Extracted records:

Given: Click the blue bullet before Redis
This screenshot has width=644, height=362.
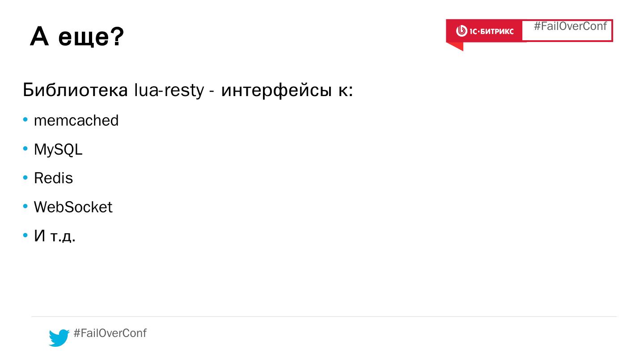Looking at the screenshot, I should point(25,178).
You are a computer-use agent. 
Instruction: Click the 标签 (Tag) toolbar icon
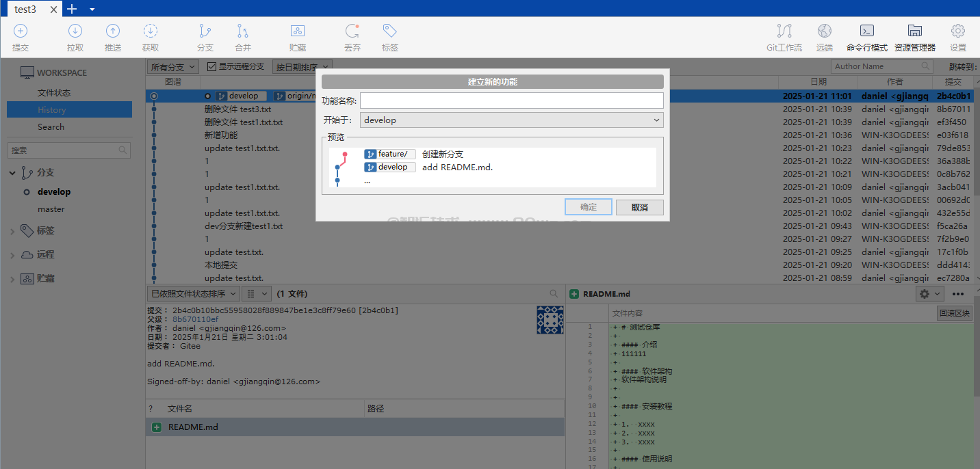(x=390, y=31)
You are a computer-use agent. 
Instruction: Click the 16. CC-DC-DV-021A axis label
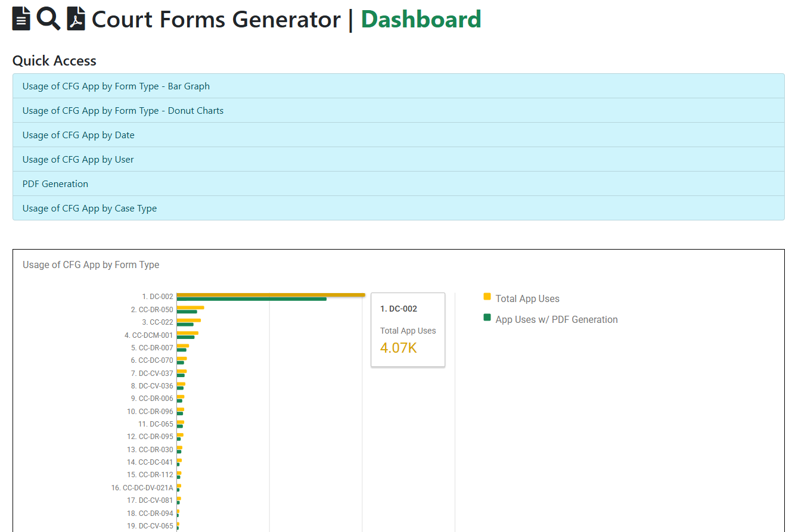click(142, 488)
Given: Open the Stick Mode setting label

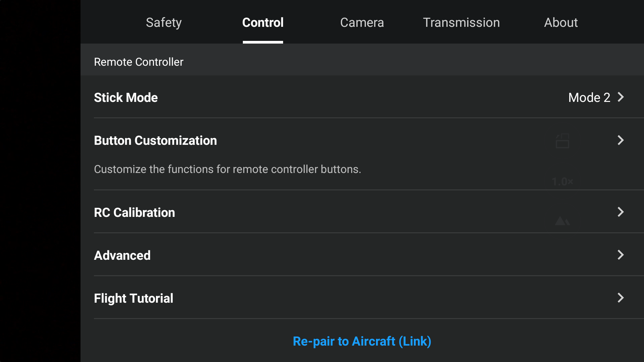Looking at the screenshot, I should (x=126, y=98).
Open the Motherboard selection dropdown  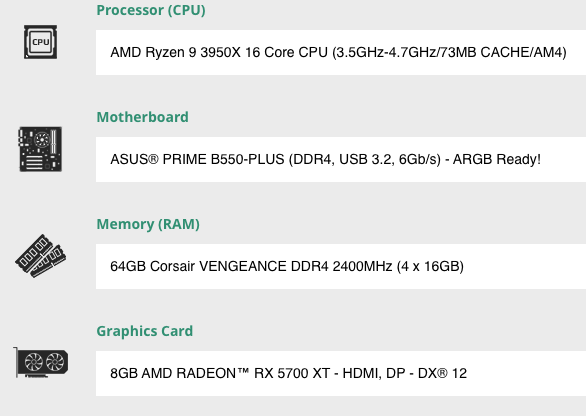(x=341, y=159)
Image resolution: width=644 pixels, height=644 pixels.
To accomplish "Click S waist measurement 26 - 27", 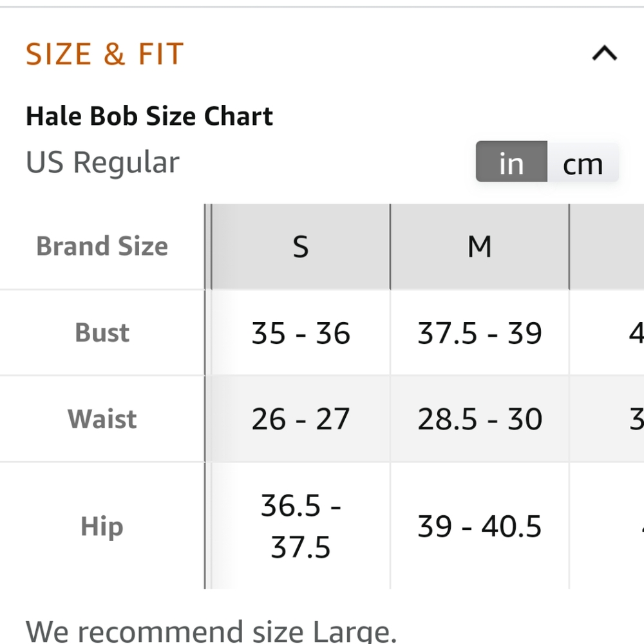I will point(301,419).
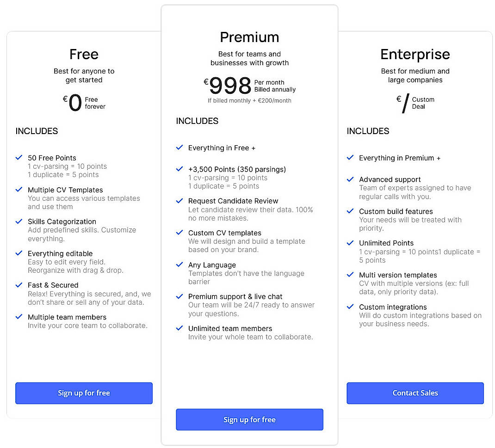The image size is (495, 448).
Task: Click 'Sign up for free' on the Free plan
Action: click(x=84, y=393)
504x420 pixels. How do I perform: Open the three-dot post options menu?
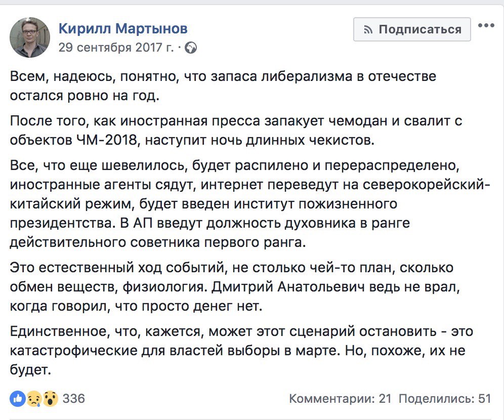tap(486, 26)
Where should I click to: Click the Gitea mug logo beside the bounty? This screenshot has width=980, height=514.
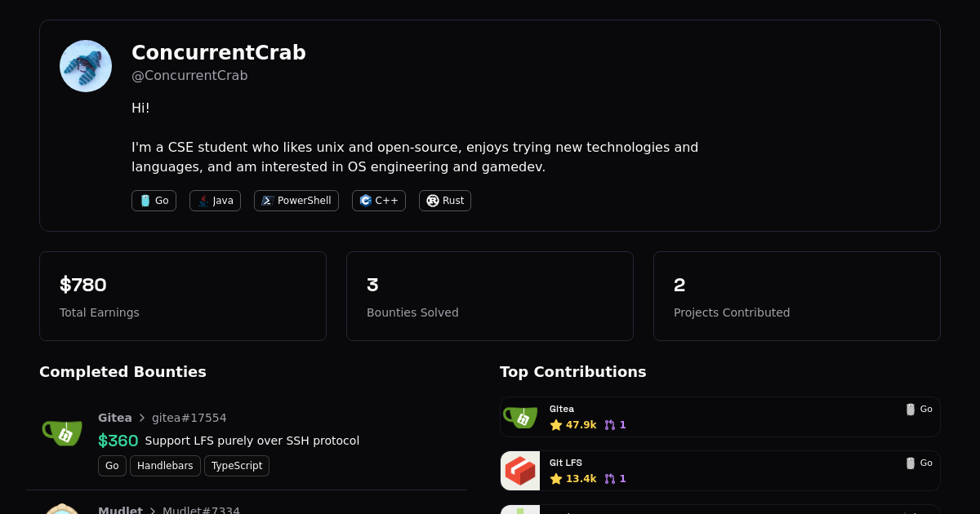coord(63,432)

Your goal:
Your answer must be an exact copy of the lines above, from the line that contains "504x420 pixels. How" through the final line, with no pictures in it.

Reply to the exercise:
504x420 pixels. How do I perform: Open the three-dot post options menu?
tap(486, 26)
Where should I click to: Click the Gitea mug logo beside the bounty? This screenshot has width=980, height=514.
coord(63,432)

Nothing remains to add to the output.